• Document section
* start *

My love for books is a little partial – the older the book the more I love it. And I just love the smell of old books, though I also love the ones that are fresh off the press, but there is always a certain charm and story in a book that is old, that has had another keeper before me, and I love to smell those pages, to feel the hands that must have turned these very pages that I am now turning, in a different era, in a different place, maybe in another country altogether.
One of the oldest books that has lived on my bookshelf, is the novel titled ‘Hotel’ by author Arthur Hailey. It’s been almost twenty years now that I have the book with me.
The story of me becoming the proud keeper of this book is very close to my heart.
As a child I have always been drawn to books, even as I was a little girl of three, I remember my ma would sit with me on a cold winter afternoon, the sun shining shyly through the clouds, and me and ma poring together over a book -my eyes wide with the bright big pictures, while ma would read out the story word-by-word. And it was no wonder where my love for books came from. My ma was, and still is, an avid reader, and my maternal grandfather is the one before her who always shared a love, no, passion, for books.

* end *

• Task instructions
1. Please list each thing the narrator of the old-books essay says they love in its opening paragraph.
2. Sum up the old-books essay in two sentences.
3. Write the next part of the old-books essay, starting after its final sentence.
The listing after this essay is separate material.

• Data excerpt
* start *

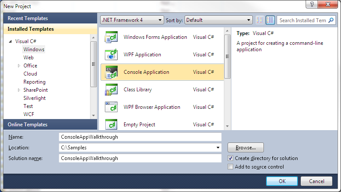Click the template list vertical scrollbar
Screen dimensions: 341x192
coord(227,79)
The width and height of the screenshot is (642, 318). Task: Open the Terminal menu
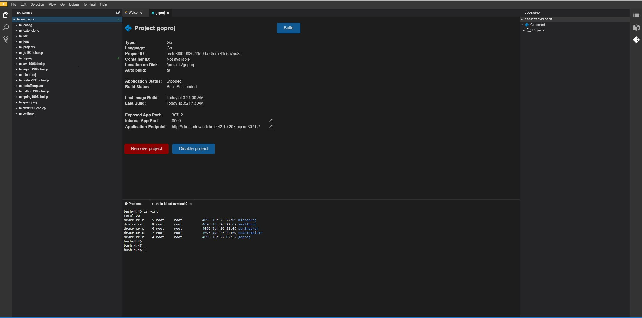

* end *

• Exercise responses
1.
- Older books
- The smell of old books
- Books fresh off the press
- Smelling the pages of an old book
- Feeling the hands that must have turned those pages before

2. The narrator loves books, especially old ones with a previous keeper, and has owned one of the oldest on their shelf, Arthur Hailey's novel "Hotel," for almost twenty years. Their love of books began in early childhood, when their ma read to them, and it runs in the family through their ma and their maternal grandfather.

3.
So it was always a treat whenever we used to visit him during school vacations in his home in Assam, his room filled with bookcases that were stacked from top-to-bottom with books, very much the way my bookshelf at home now looks.
It was always my most favourite spot in the house. The bookshelf with all its charming titles was left open to me to browse and go through. As I grew from a three-year-old to a young child who could understand and appreciate books more, I was allowed to open the titles and read books that I could understand. My maternal grandfather never stopped me from picking up a title and reading it, just because ‘I was not the right age.’ He believed that, if I understood the concept and the writer’s point properly, I could try and give it a read. Of course there were certain books that were always off-limit – ‘you will get these when you grow up.’
On one such visit I was browsing through the bookshelf when I came across this red-covered book amidst thick leather-bound books. The red of the cover was what drew me to it in the first place. And the fact that it had a door-knob on its cover with a key dangling from it that said ‘St. Gregory’ was an even bigger mystery. I took out the book and turned to the back cover. It was a story about a ‘hotel’ , ‘St. Gregory Hotel’ in New Orleans to be precise, and the book’s characters were vividly drawn from tycoons of the hotel industry, the guests, the staff, men and women, young and old, the dedicated and the amoral. There is a robbery and blackmail at the hotel, a near-disastrous orgy and a takeover battle and a love story, and many more such incidents that remain etched in the minds of the readers along with the characters.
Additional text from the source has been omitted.